Substitute "red" for "blue" in the rows between the line holding "How do I perform: Select" and the end of the rows, inclusive, and reproduce those lines with everything else unchanged. Leave the pictures out of your answer.

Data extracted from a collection
•••••
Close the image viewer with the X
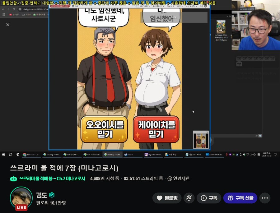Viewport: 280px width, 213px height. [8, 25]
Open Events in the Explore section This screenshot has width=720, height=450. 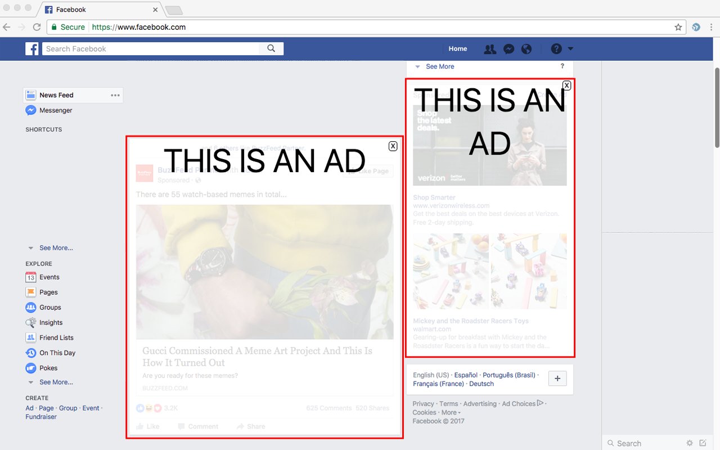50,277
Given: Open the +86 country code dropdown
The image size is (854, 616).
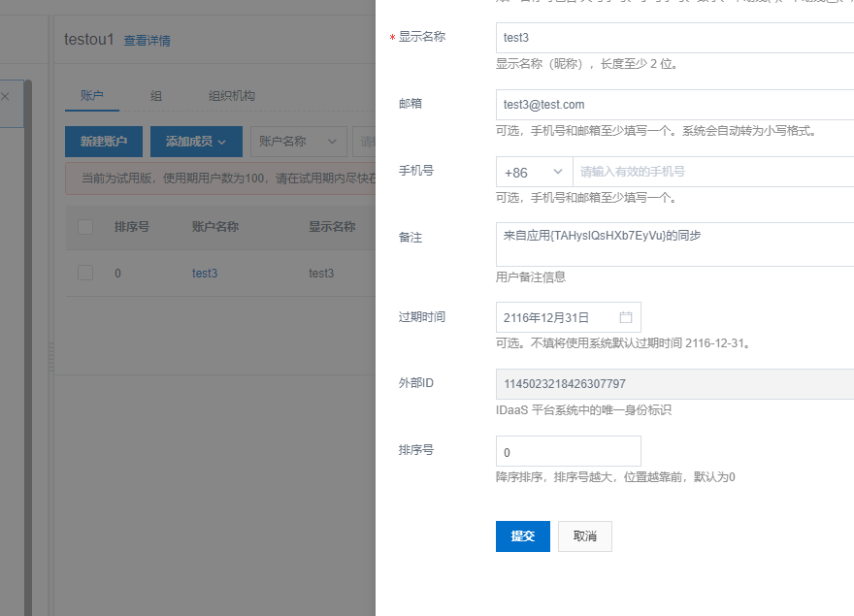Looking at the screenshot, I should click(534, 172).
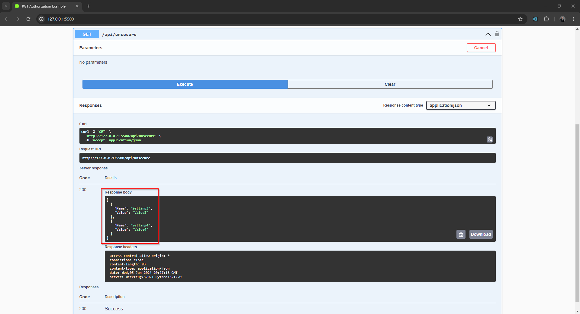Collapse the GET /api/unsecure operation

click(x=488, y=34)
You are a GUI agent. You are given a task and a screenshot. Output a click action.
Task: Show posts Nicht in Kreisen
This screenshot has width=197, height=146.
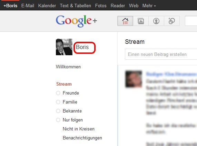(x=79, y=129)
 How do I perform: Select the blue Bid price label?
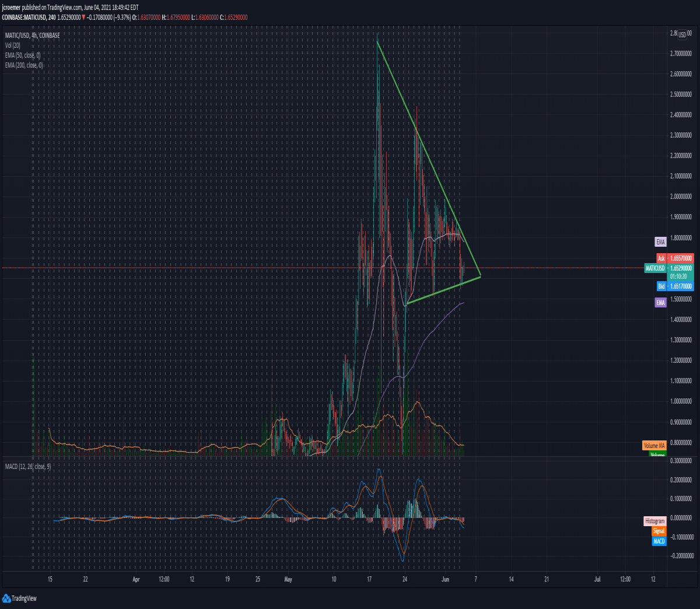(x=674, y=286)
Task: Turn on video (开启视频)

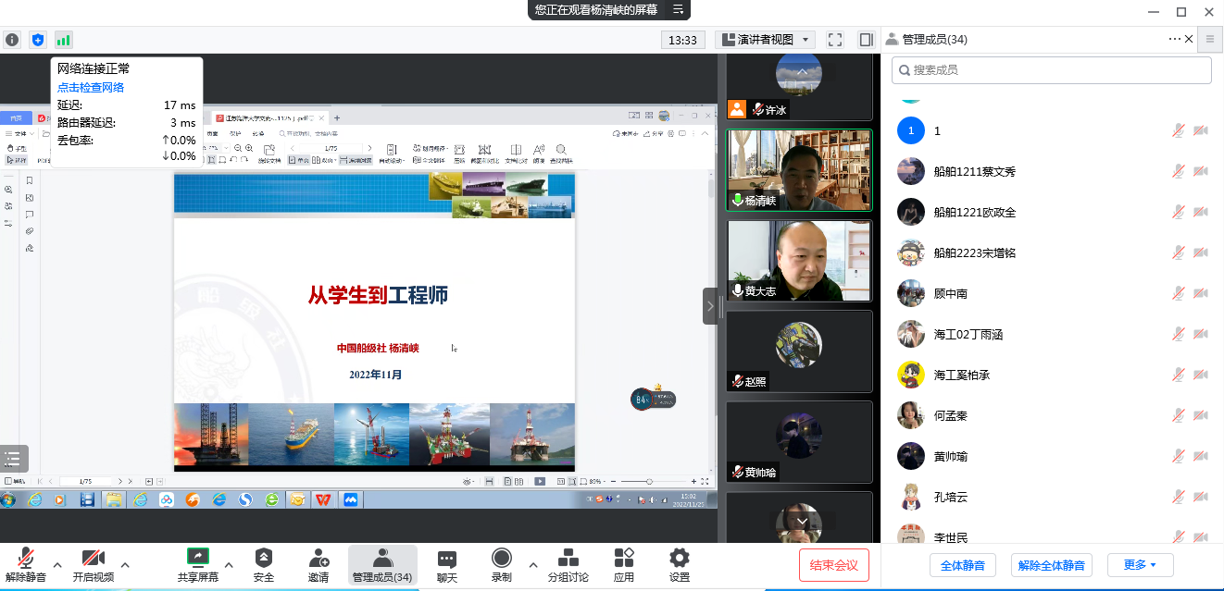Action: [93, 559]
•••••
WRITTEN RESPONSE:
 How do I perform: Select the red Bid price label?
(x=674, y=286)
Task: Turn on video (开启视频)

Action: [93, 559]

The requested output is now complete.